Bilge Ebiri Gets “Ad Astra” Director James Gray to Explain Some Stuff

Posted on September 25, 2019 at 6:40 pm

“Ad Astra” director James Gray’s conversation with New York Magazine critic Bilge Ebiri about filmmaking as as (maybe more) fascinating as the film itself. Ebiri writes:

Gray himself is among the sincerest of interview subjects, a man who will openly discuss what he was trying to accomplish with certain scenes in his pictures, as well as whether he thinks he achieved it or not. He’s also kind of like the world’s most entertaining film professor, a constant fount of movie references who will happily break down some of the classics to explain how they work. Over the course of our conversation, he did both, opening up about his career, his mistakes, his favorite movies, and the challenges of making Ad Astra.

▸ **INSTRUCTION 1**: According to the post about the James Gray interview, what does Ebiri say Gray is "kind of like"?

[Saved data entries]
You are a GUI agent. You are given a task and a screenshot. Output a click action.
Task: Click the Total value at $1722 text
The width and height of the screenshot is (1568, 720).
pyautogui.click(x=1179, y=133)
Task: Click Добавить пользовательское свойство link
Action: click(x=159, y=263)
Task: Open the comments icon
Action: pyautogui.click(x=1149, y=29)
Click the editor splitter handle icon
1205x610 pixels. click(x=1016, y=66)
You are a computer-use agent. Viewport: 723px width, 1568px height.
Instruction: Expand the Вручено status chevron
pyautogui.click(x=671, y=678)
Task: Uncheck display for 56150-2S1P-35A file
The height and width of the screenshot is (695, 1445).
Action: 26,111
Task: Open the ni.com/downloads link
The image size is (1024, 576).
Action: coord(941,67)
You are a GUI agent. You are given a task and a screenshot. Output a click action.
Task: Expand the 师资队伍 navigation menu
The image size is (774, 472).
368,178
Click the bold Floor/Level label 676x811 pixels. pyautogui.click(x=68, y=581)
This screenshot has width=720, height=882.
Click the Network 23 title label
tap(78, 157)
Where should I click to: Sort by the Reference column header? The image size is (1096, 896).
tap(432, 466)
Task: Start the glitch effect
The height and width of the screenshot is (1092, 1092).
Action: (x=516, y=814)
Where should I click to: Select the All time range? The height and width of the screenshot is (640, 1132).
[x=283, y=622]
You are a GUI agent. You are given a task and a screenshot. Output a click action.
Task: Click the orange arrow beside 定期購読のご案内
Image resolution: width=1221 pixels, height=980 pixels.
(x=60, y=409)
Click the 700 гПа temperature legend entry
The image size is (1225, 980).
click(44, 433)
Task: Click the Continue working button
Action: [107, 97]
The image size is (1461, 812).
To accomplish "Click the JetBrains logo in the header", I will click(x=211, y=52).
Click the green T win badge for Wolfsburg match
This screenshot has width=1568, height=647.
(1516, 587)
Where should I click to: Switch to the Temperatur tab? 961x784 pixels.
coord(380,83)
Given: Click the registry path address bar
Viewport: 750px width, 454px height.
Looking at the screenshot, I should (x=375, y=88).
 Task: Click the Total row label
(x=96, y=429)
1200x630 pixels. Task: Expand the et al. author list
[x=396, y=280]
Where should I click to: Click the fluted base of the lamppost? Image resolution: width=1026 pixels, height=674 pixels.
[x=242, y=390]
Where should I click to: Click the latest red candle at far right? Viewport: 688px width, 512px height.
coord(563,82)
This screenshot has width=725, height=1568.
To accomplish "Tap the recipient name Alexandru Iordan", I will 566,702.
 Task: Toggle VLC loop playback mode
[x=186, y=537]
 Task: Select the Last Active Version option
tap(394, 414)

▸ **INSTRUCTION 2**: Put the lines of the saved data entries rows into a JSON list of strings, one string per line and leaving out blank lines, starting at the line that contains "The image size is (1461, 812)." and ending at the line that contains "[x=396, y=280]".

▸ **COMPLETE RESPONSE 1**: The world's most entertaining film professor.

▸ **COMPLETE RESPONSE 2**:
[
  "The image size is (1461, 812).",
  "To accomplish \"Click the JetBrains logo in the header\", I will click(x=211, y=52).",
  "Click the green T win badge for Wolfsburg match",
  "This screenshot has width=1568, height=647.",
  "(1516, 587)",
  "Where should I click to: Switch to the Temperatur tab? 961x784 pixels.",
  "coord(380,83)",
  "Given: Click the registry path address bar",
  "Viewport: 750px width, 454px height.",
  "Looking at the screenshot, I should (x=375, y=88).",
  " Task: Click the Total row label",
  "(x=96, y=429)",
  "1200x630 pixels. Task: Expand the et al. author list",
  "[x=396, y=280]"
]